Der Vorfall mit dem Verstoß gegen den polnischen Luftraum durch eine russische Marschflugkörper Ch-101 in der Nacht zum 30. Juli hat sich von einem operativen Zwischenfall zu einem wichtigen nachrichtendienstlichen Ereignis entwickelt. Die detaillierte Untersuchung der auf polnischem Territorium gefundenen Trümmer ermöglichte es polnischen Experten, Schlussfolgerungen zu ziehen, die nicht nur die Flugbahn, sondern auch die Produktionskapazitäten der russischen Rüstungsindustrie betreffen.

Geheimnisse der Produktion: Eine frische Charge von Waffen

Der polnische Verteidigungsminister Władysław Kosiniak-Kamysz teilte bei der Kommentierung des Ermittlungsstands Schlüsselinformationen, die im Rahmen der Begutachtung gewonnen wurden. Spezialisten der Militärjäger und andere Experten analysierten Fragmente der Rakete, die während eines massiven Angriffs auf die Ukraine vom Kurs abwich.

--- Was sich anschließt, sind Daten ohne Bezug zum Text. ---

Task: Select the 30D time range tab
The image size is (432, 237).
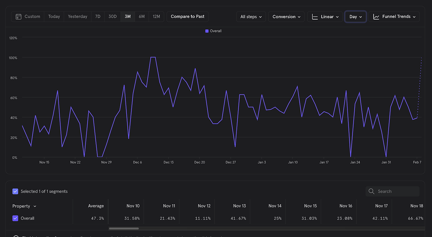Action: 113,17
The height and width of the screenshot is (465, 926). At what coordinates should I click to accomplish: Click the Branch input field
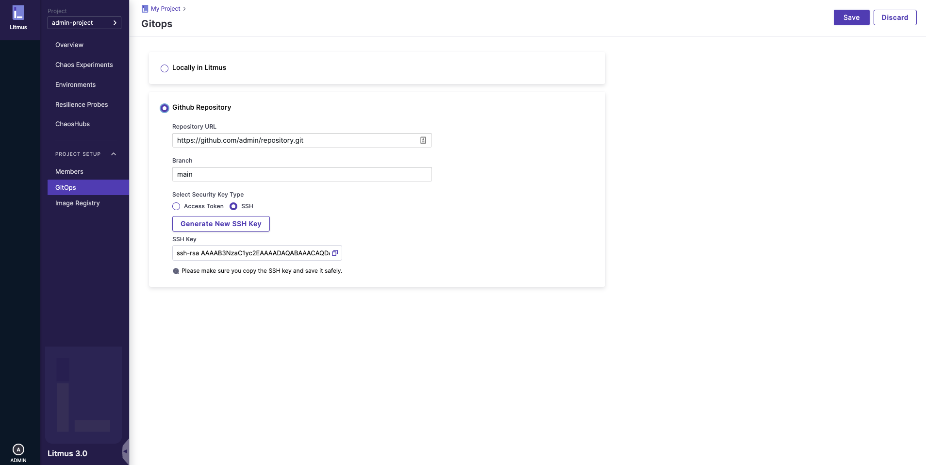301,174
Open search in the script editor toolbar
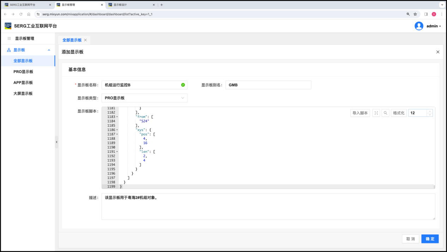Screen dimensions: 447x252 pyautogui.click(x=386, y=113)
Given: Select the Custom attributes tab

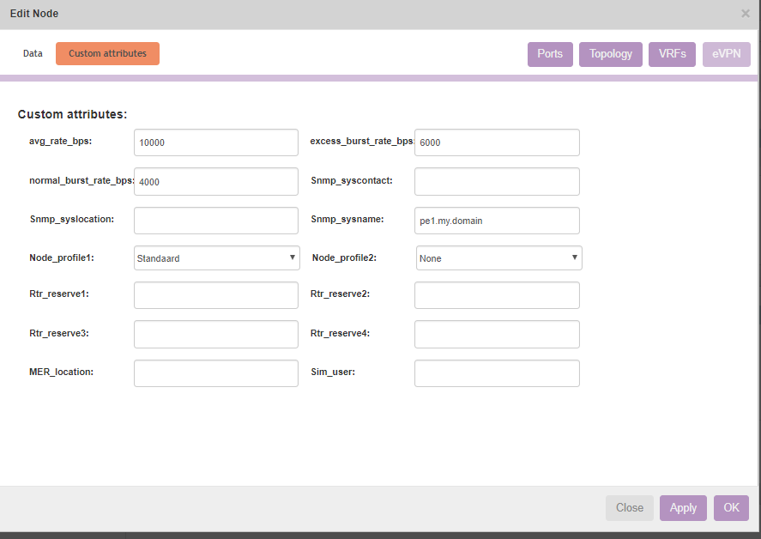Looking at the screenshot, I should point(107,53).
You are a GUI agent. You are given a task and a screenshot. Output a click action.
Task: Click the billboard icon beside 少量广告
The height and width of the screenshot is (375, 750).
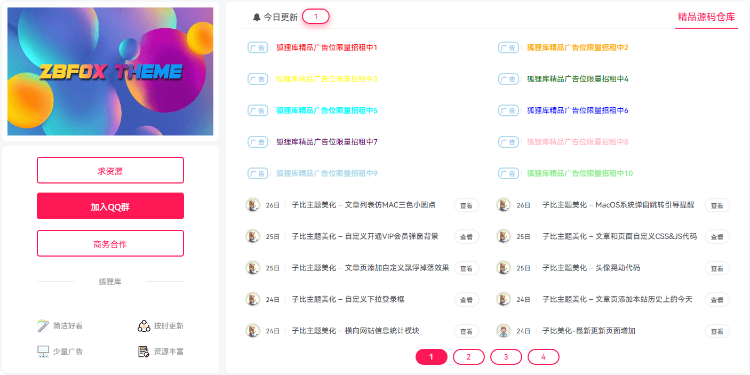tap(43, 351)
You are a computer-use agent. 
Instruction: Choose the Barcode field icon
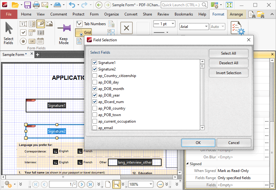(41, 33)
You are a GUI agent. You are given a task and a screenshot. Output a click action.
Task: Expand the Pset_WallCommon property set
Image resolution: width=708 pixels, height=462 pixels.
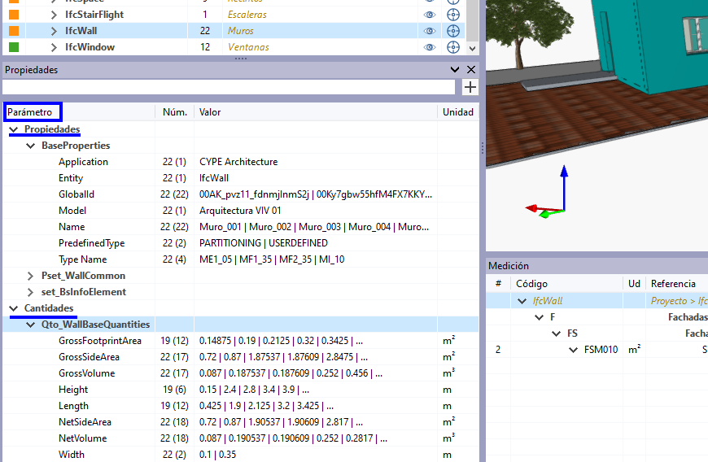(31, 276)
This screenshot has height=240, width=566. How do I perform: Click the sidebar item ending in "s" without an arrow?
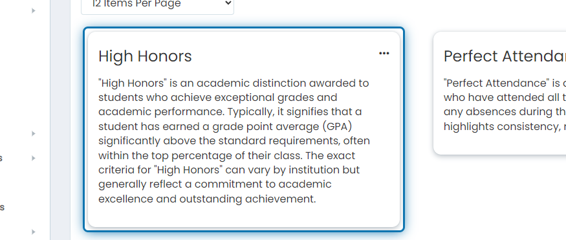pyautogui.click(x=2, y=208)
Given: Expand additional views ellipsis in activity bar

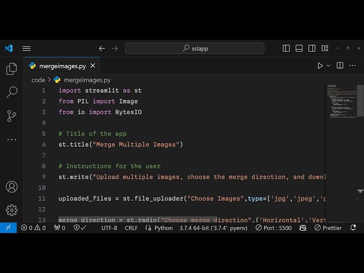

Die Ergebnisse der Analyse waren aufschlussreich. Laut dem Minister wurde die Rakete im zweiten Quartal 2026 hergestellt. Die Produktion erfolgte in einem Unternehmen in unmittelbarer Nähe von Moskau. Diese Entdeckung verändert die Vorstellung darüber, wie Russland seine Truppen unter den aktuellen Bedingungen mit Präzisionswaffen versorgt.

Erschöpfung der Vorräte oder kontinuierliche Produktion?

Die Tatsache, dass „frische“ Waffen eingesetzt wurden, die kurz vor dem Start produziert wurden, ermöglichte es dem polnischen Beamten, eine wichtige Schlussfolgerung zu ziehen. Nach seiner Meinung deutet dies darauf hin, dass Russland gezwungen ist, Raketen sofort nach ihrer Montage einzusetzen. Kosiniak-Kamysz verbindet dies direkt mit der allmählichen Erschöpfung der russischen Vorräte an Präzisionswaffen.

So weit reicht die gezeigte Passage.